__Enunciado A__
Você pode transcrever, do texto sobre a Constituinte, o trecho que vai de "Ele ainda tem" até "suas extensões."?
__Enunciado B__
Como fica em inglês esta frase do texto sobre a Constituinte: "O tema indígena era tratado com os de outras minorias e o meio ambiente com o de saúde."?

__Trecho do texto__
################

Ele ainda tem na memória lembranças
daquela época, e nos descreve: “As questões indígena e
ambiental não caminharam juntas na Constituinte. O tema indígena
era tratado com os de outras minorias e o meio ambiente com o de
saúde. Houve um apoio maior das organizações sociais, mas em
espaços diferentes da Assembleia Constituinte. Esses temas foram
tirados dos guetos e vieram associados ao espírito da construção
democrática”.
De acordo com Leitão, hoje há um
reconhecimento maior desses povos, mas em contraposição, também
críticas vindas principalmente de representantes de setores
econômicos quanto ao direito de demarcação das terras indígenas e
suas extensões.
Art. 231. “São reconhecidos aos índios sua organização social, costumes, línguas, crenças e tradições, e os direitos originários sobre as terras que tradicionalmente ocupam, competindo à União demarcá-las, proteger e fazer respeitar todos os seus bens”

################

Registros de origem:
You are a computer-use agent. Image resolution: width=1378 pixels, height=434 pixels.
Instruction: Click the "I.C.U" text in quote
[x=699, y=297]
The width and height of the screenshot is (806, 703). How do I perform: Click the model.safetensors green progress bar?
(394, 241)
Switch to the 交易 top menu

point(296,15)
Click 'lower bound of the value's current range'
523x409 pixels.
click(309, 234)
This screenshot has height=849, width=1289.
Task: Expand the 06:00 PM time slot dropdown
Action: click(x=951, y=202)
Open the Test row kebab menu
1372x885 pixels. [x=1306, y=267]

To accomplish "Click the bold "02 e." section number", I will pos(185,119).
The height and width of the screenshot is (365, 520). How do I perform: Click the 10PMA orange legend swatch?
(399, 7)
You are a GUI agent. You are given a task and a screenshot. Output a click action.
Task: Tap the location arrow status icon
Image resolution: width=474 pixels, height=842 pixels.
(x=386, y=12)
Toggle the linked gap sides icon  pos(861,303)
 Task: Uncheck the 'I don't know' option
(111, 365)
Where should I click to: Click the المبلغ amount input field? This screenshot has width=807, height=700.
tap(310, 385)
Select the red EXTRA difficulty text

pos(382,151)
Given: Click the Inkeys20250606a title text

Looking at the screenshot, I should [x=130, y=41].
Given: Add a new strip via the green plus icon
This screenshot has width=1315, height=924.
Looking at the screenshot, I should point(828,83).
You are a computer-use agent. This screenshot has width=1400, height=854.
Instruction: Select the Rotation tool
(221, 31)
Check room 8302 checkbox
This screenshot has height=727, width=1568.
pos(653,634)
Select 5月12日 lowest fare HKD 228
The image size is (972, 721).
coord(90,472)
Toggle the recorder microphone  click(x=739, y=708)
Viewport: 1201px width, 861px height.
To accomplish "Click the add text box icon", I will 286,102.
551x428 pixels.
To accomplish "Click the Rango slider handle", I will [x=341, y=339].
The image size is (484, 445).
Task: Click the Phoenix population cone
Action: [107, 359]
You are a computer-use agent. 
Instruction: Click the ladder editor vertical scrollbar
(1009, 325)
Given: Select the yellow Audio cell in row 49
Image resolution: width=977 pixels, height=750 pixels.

################

__Resolução A__
Ele ainda tem na memória lembranças
daquela época, e nos descreve: “As questões indígena e
ambiental não caminharam juntas na Constituinte. O tema indígena
era tratado com os de outras minorias e o meio ambiente com o de
saúde. Houve um apoio maior das organizações sociais, mas em
espaços diferentes da Assembleia Constituinte. Esses temas foram
tirados dos guetos e vieram associados ao espírito da construção
democrática”.
De acordo com Leitão, hoje há um
reconhecimento maior desses povos, mas em contraposição, também
críticas vindas principalmente de representantes de setores
econômicos quanto ao direito de demarcação das terras indígenas e
suas extensões.

__Resolução B__
The Indigenous issue was handled together with those of other minorities, and the environment with that of health.